Pourtant enseigner dans un établissement scolaire laïc, ce n’est pas renoncer à ses convictions religieuses même si nous ne pouvons pas faire état en classe de notre appartenance confessionnelle.
Si les enseignants sont tenus de respecter une stricte neutralité, la société influence toutefois la vie de l’école. L’école a un rôle d’émancipation qui suppose le respect des identités et leur dépassement pour former de futurs citoyens acteurs d’un destin commun partagé.
Ainsi je crois que cette approche laïque permet aux enseignants d’être détachés de leurs sentiments religieux personnels dans leur pédagogie et dans les leçons.
L’histoire des religions au programme.
En tant que professeur d’histoire géographie, je suis amené souvent dans mes cours à évoquer l’histoire des religions.
En classe de seconde, on étudie le chapitre sur la naissance et la diffusion du christianisme, mais aussi sur l’islam au XIIe siècle, la Réforme protestante au XVIe siècle.
En classe de première et de terminale, on assiste à une approche plus contemporaine des événements religieux.
Former de futurs citoyens acteurs d’un destin commun partagé.
Si enseigner le fait religieux est important face à l’inculture religieuse de nos adolescents pourtant en quête de recherche spirituelle très disparate, il convient de bien séparer l’approche confessionnelle de l’approche historique.

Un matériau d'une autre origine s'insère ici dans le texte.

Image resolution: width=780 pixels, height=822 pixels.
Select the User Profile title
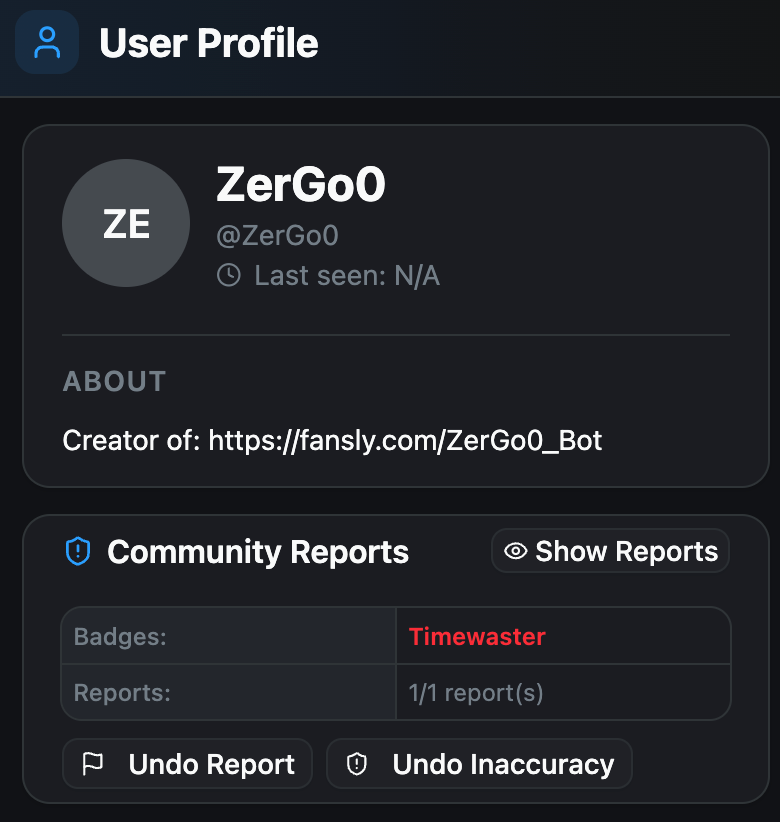[x=208, y=43]
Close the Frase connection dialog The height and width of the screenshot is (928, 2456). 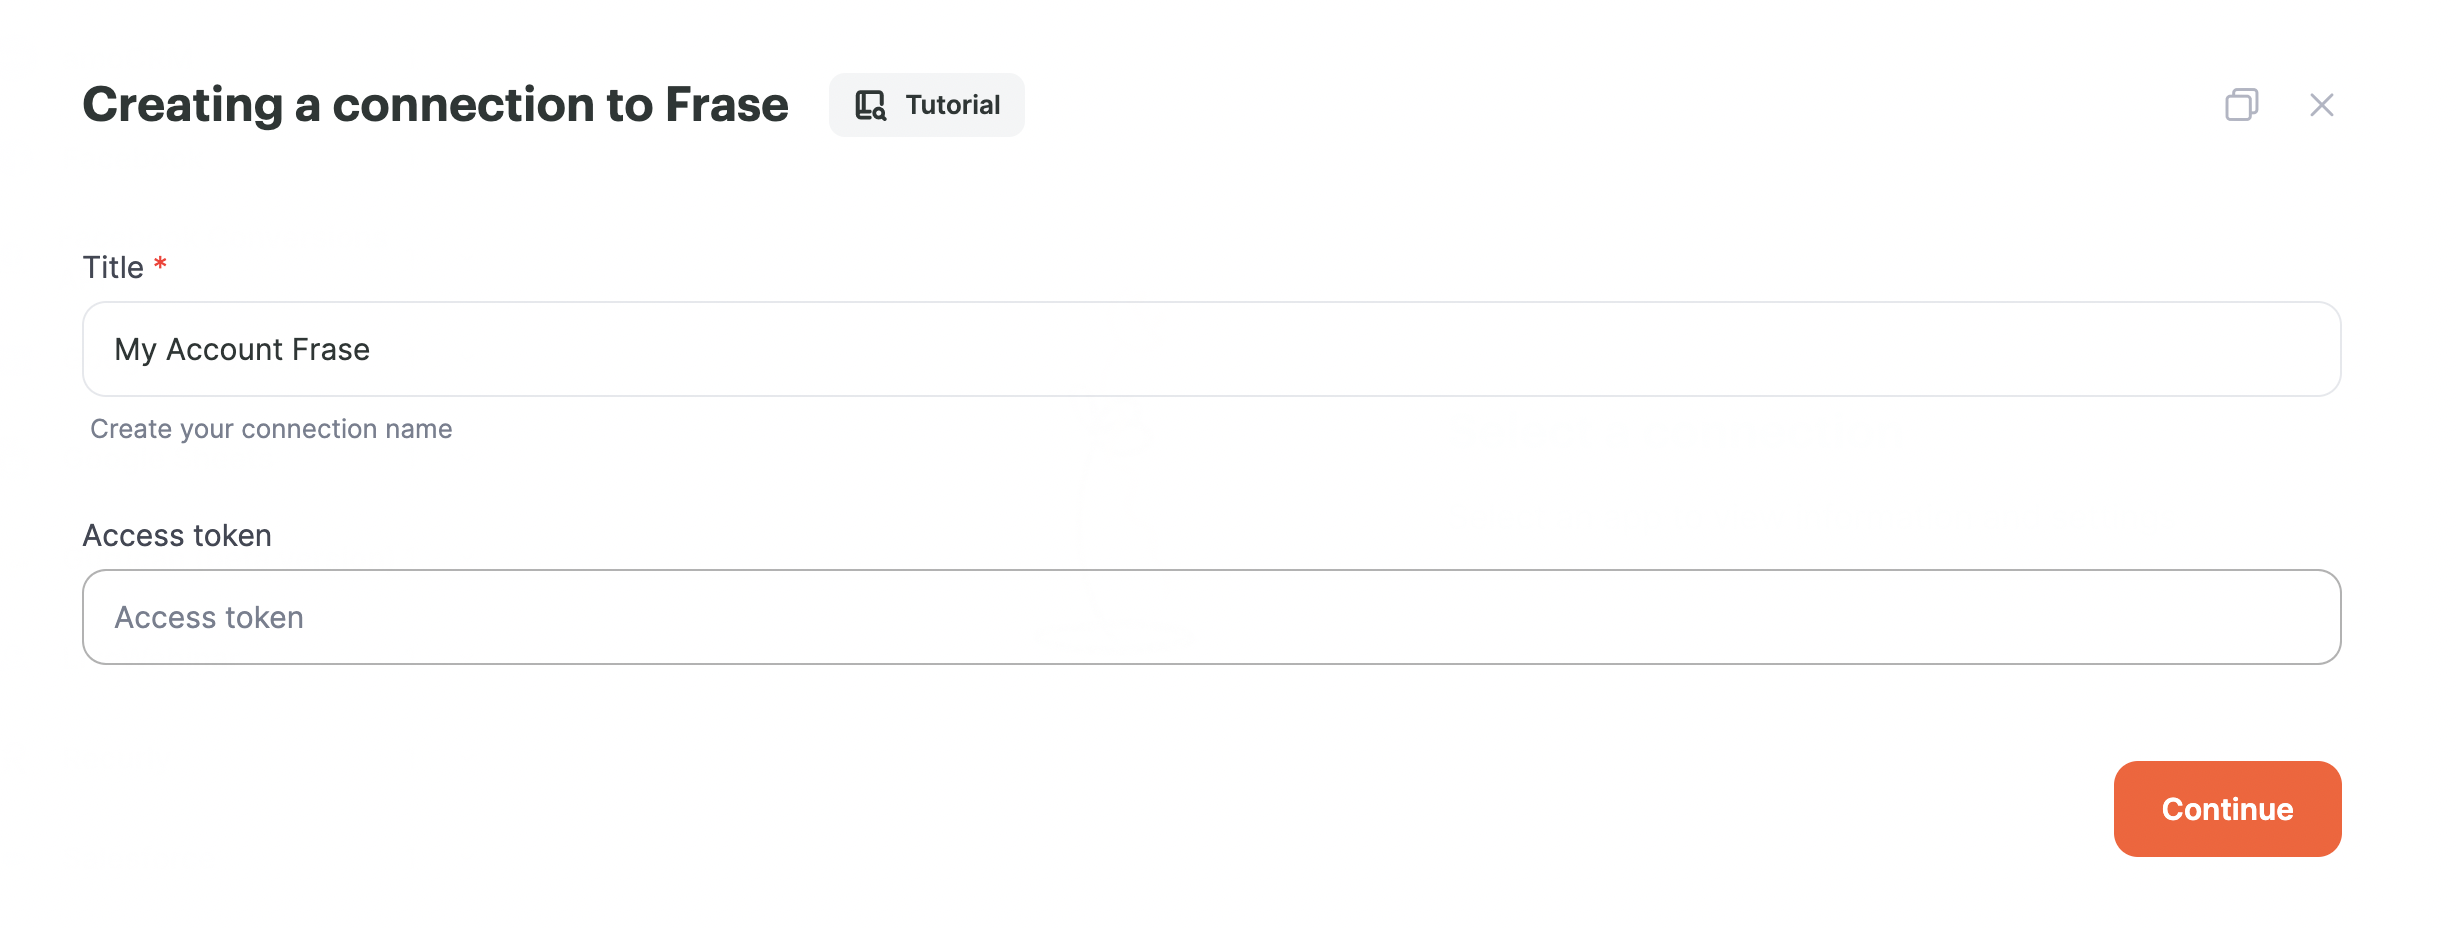[x=2321, y=105]
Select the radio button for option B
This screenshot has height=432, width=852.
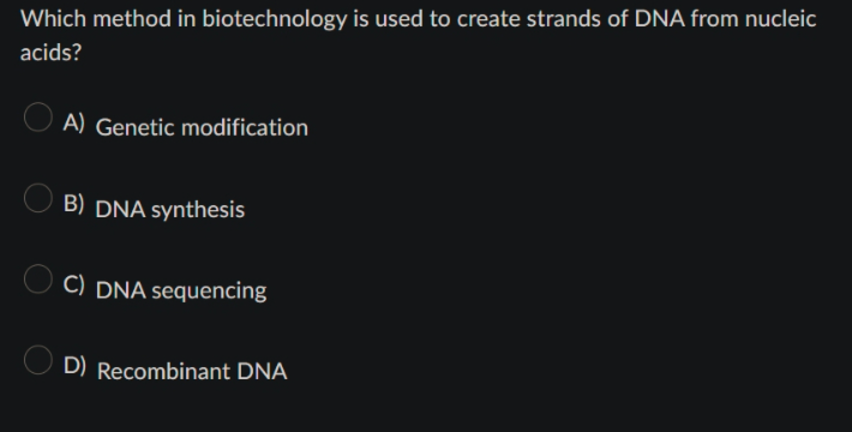(x=38, y=198)
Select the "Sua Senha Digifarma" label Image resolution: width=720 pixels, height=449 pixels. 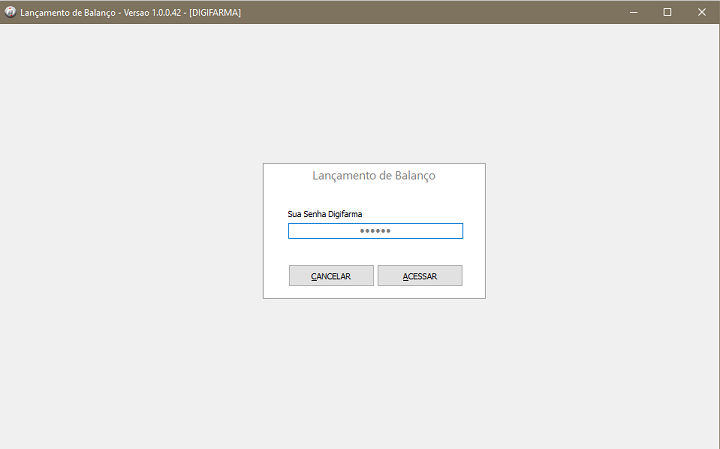pos(325,214)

Dans la présentation de mes cours, je cherche toujours à bien faire la distinction entre le fait historique et la croyance religieuse d’un fait qui est une adhésion personnelle. Ce n’est pas contradictoire que de dire qu’au matin de Pâques commence la croyance en la Résurrection de notre seigneur Jésus-Christ (à laquelle les élèves ne sont pas obligés d’adhérer) mais aussi de dire que parce que des hommes ont propagé cette Bonne Nouvelle, notre Histoire s’en est trouvée profondément bouleversée.
Le christianisme est devenu un élément fondateur et structurant de notre civilisation européenne.
La laïcité, une chance.
Ainsi j’ai le sentiment d’être plus impartial dans l’exposé des contenus scientifiques disciplinaires.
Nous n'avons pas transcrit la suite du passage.